* _Your objective_
Could you show all lines in the entries below that contain the string "screenshot"?

Pixel coordinate grounding data
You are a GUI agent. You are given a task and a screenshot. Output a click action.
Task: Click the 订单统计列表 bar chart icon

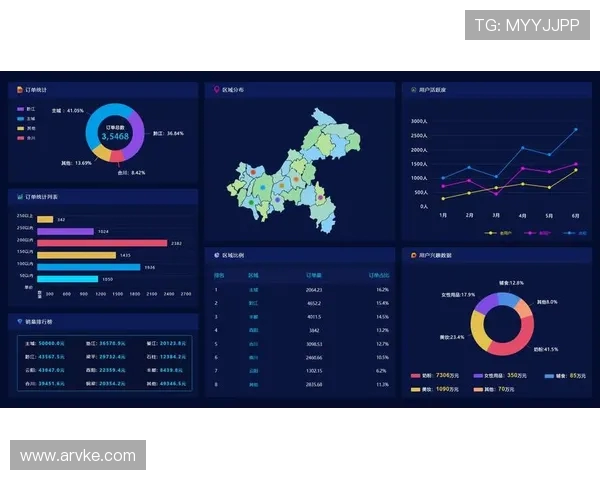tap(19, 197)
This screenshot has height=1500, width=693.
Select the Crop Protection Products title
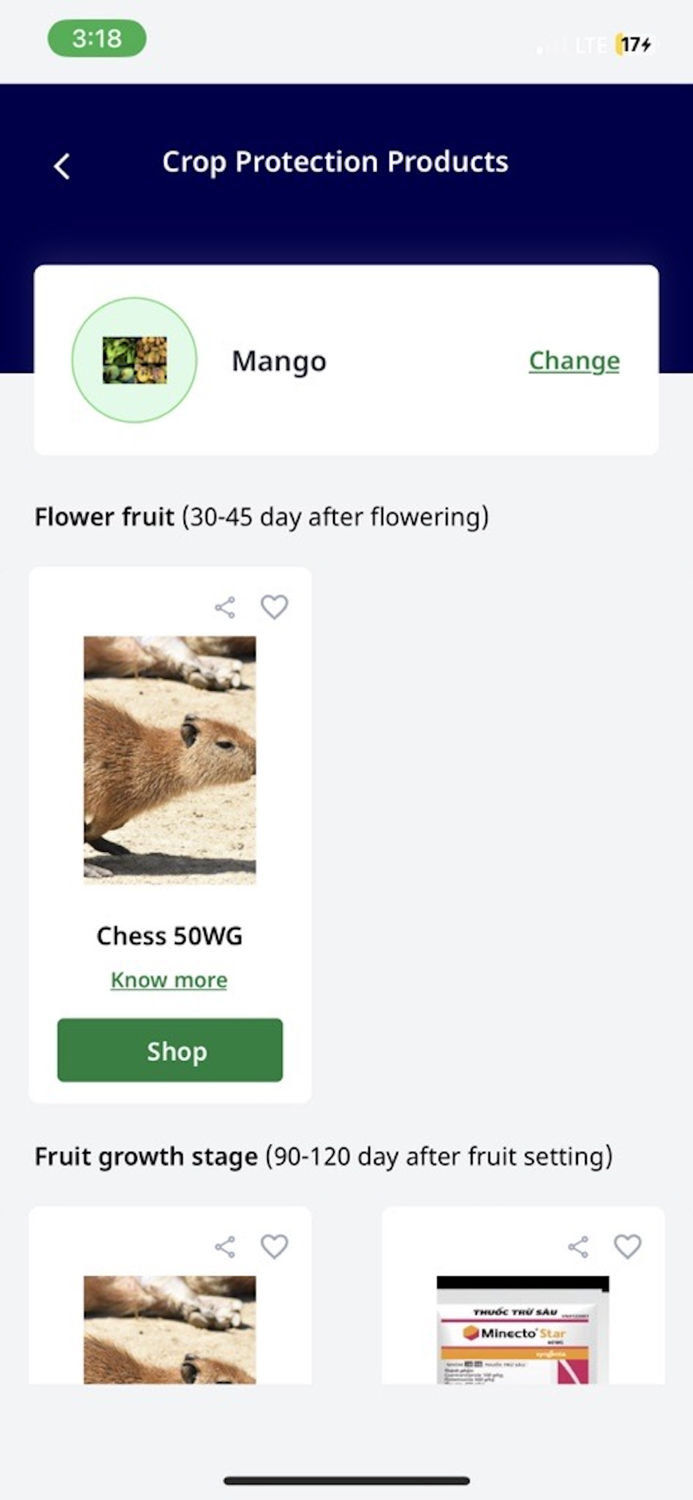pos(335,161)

* _Response area_
You are a GUI agent. You are given a task and a screenshot. Output a click action.
This screenshot has height=1500, width=693.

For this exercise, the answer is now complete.